### EXERCISE DESCRIPTION:
Set down the lines below, exactly, starting at the one that contains "I agree (960, 913)" and stopping at the last line, inclusive. Omit pictures.

————————

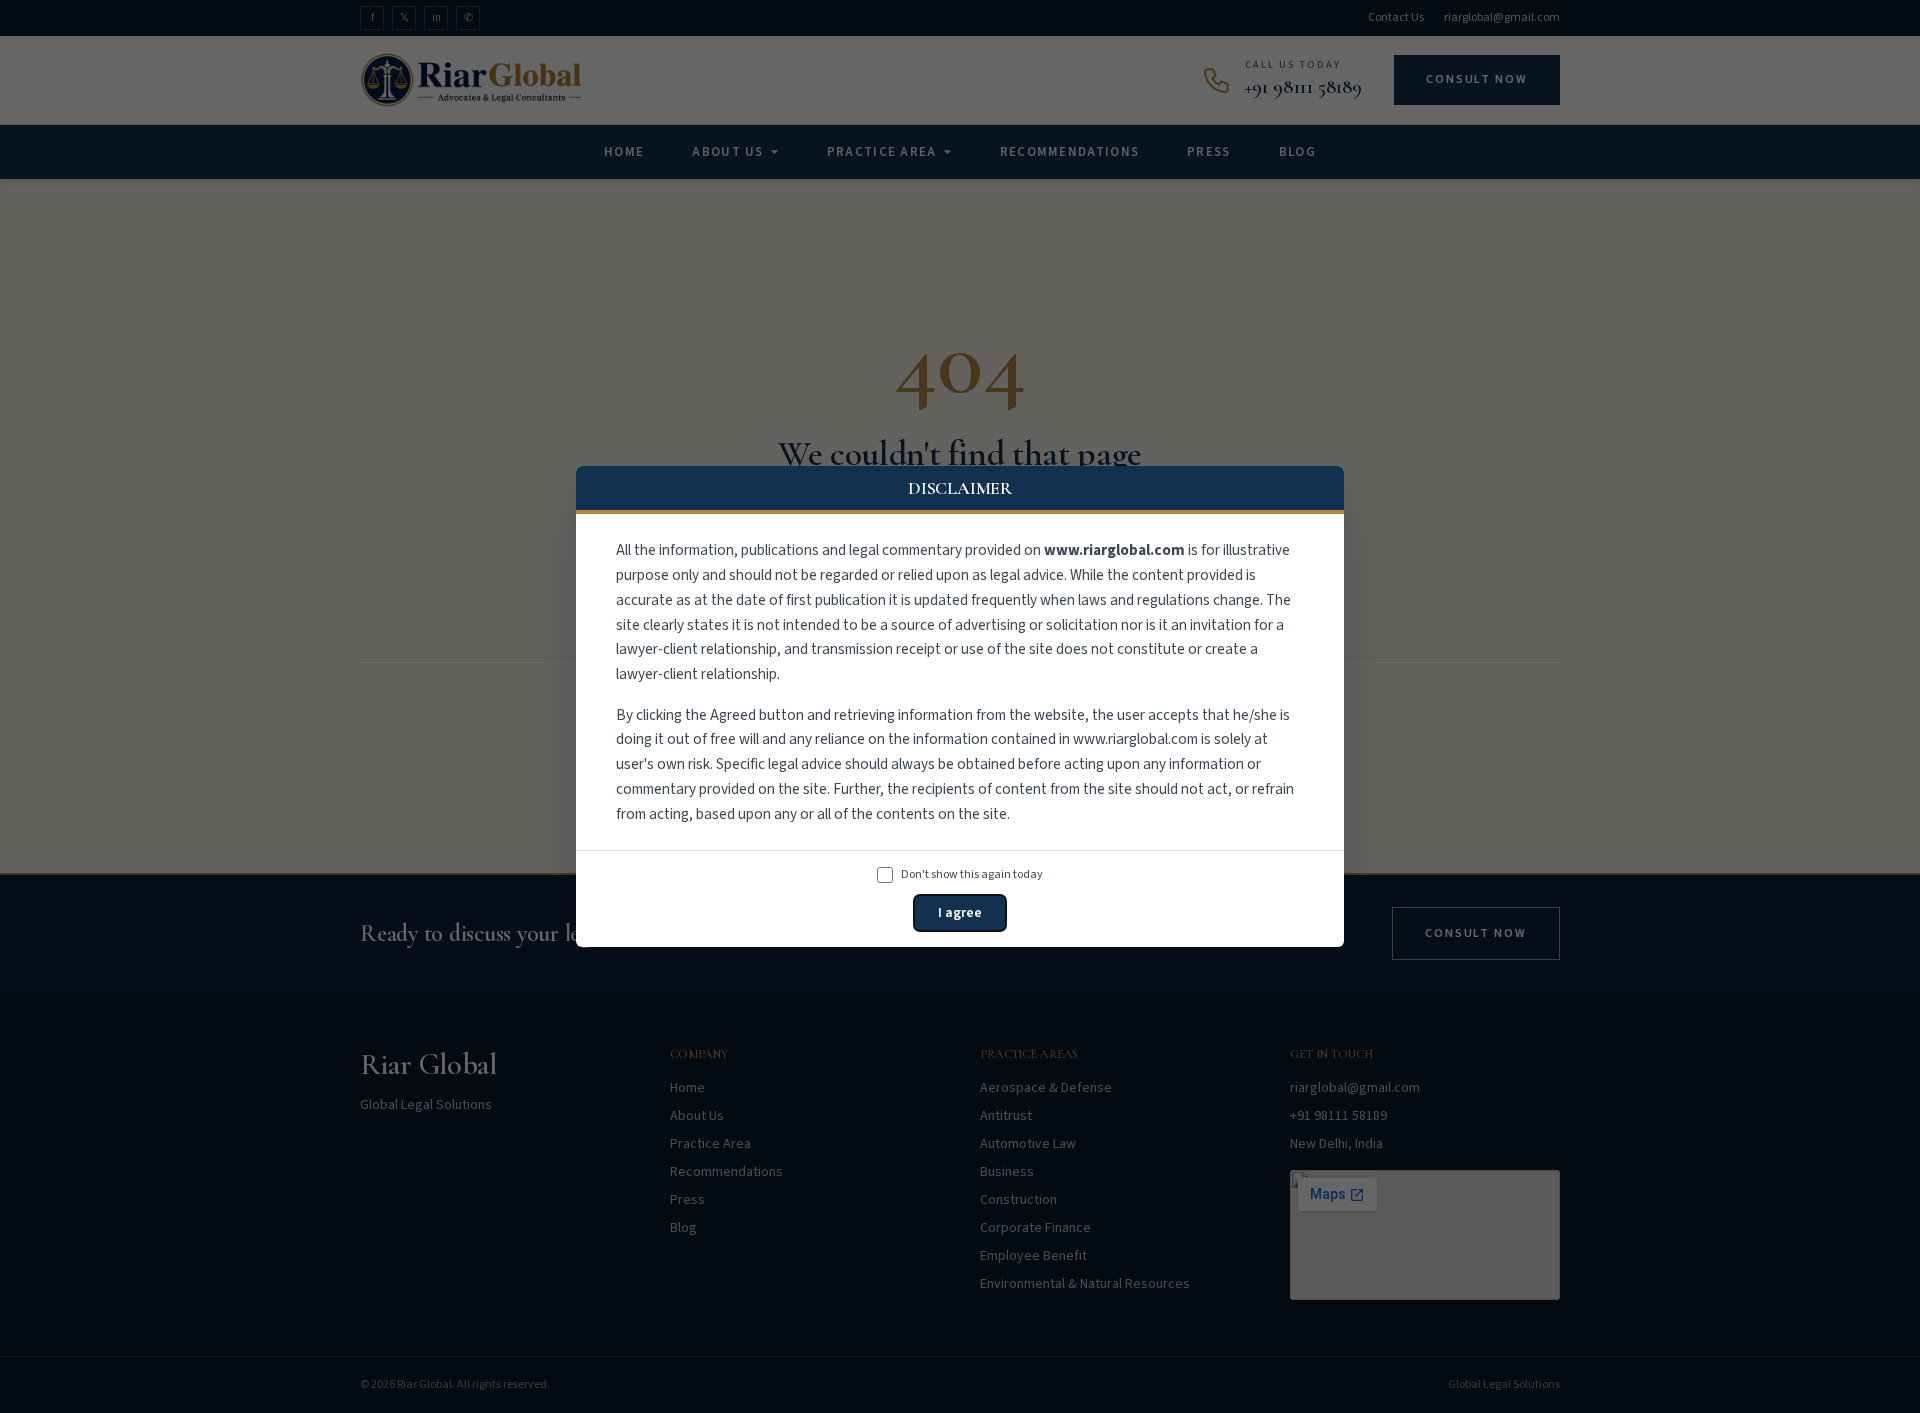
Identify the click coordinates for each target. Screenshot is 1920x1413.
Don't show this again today (972, 875)
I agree (960, 913)
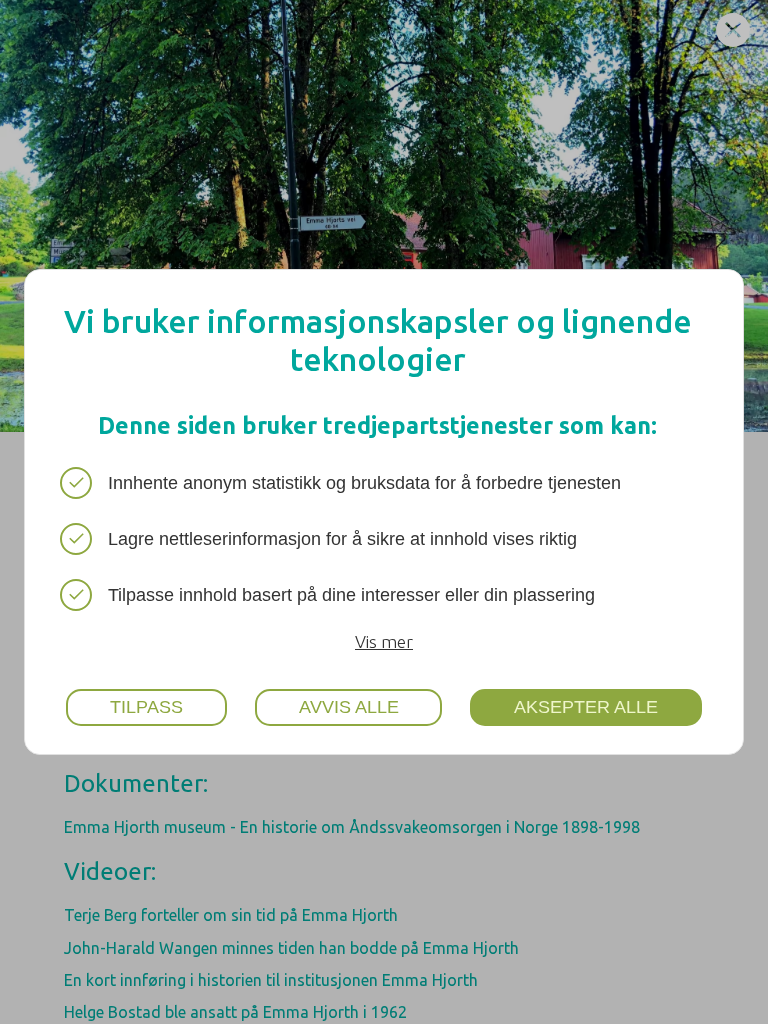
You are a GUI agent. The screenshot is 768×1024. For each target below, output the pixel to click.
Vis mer (384, 641)
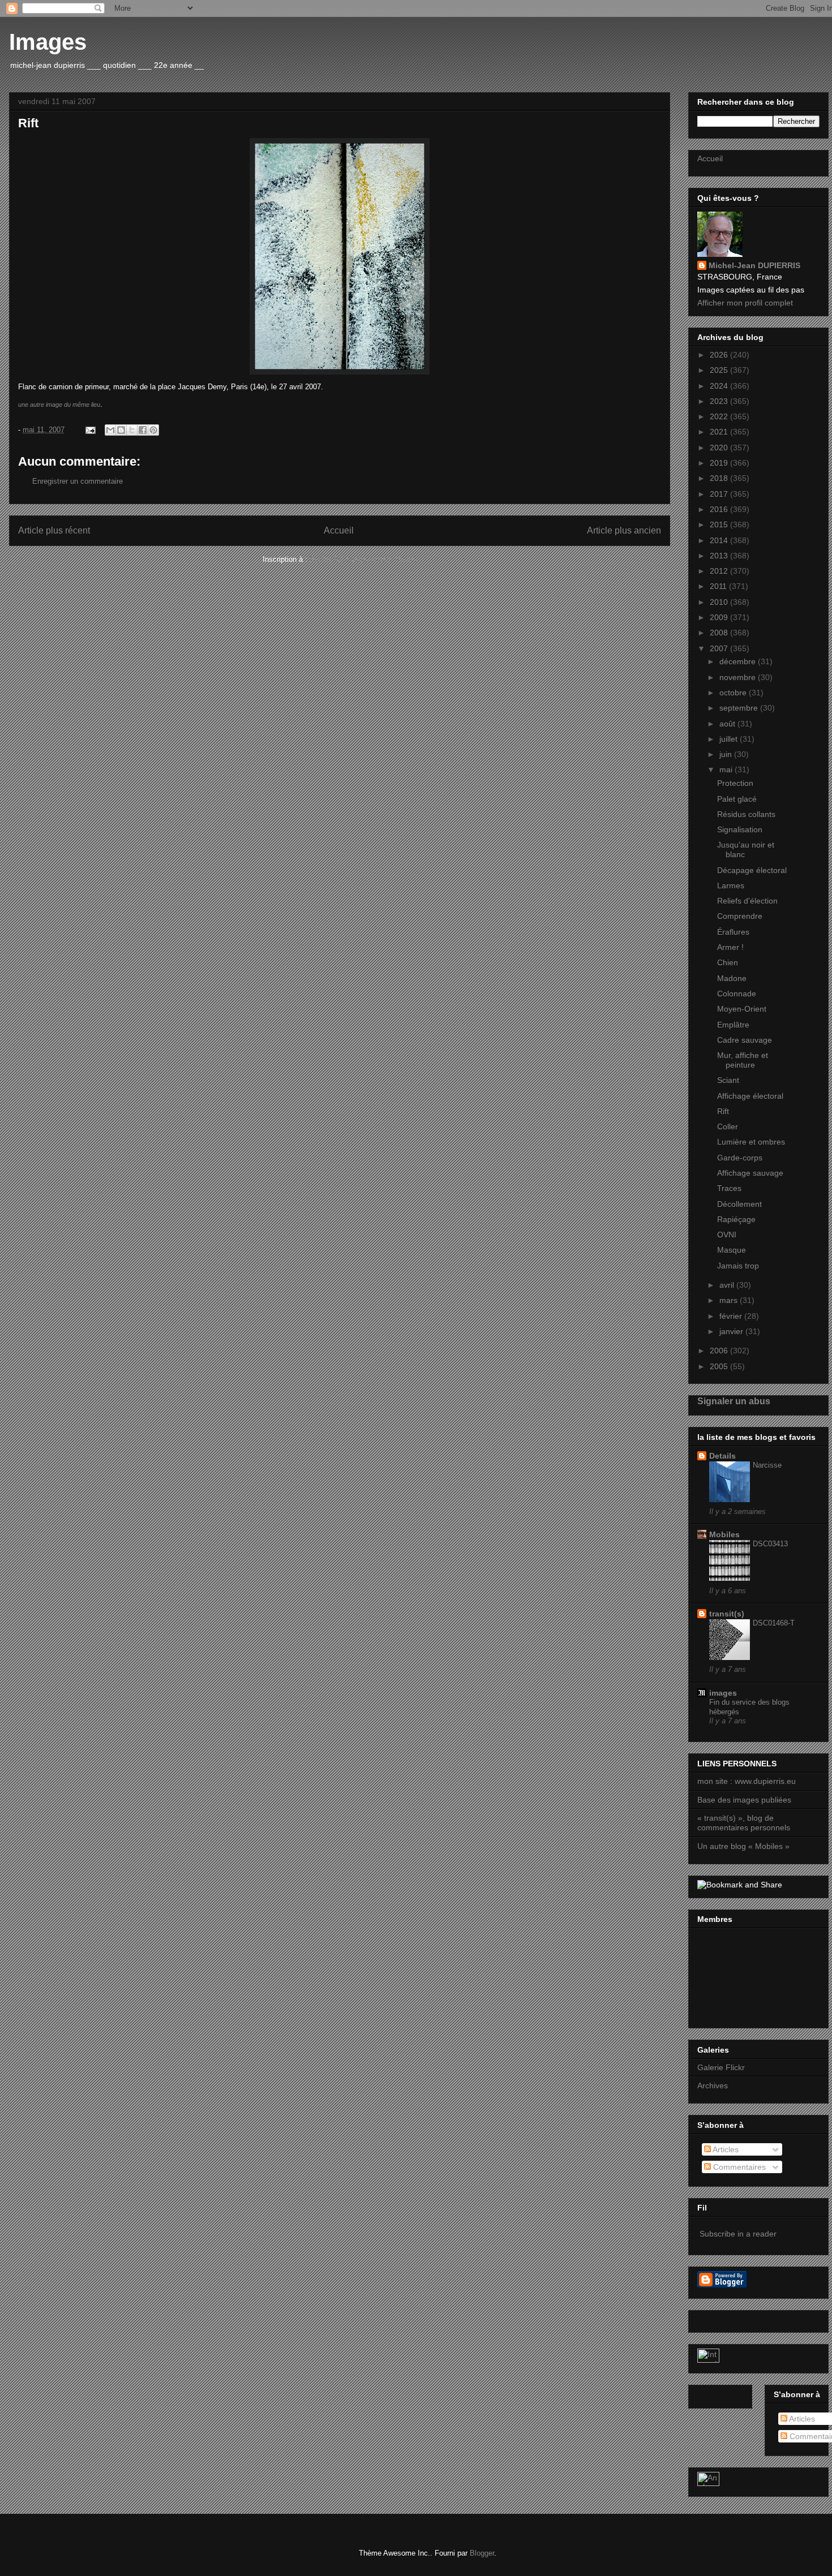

————————

### ANSWER SECTION:
I agree (960, 913)
You are a GUI agent. The screenshot is 768×1024. For each target below, output the pixel to click.
Vis mer (384, 641)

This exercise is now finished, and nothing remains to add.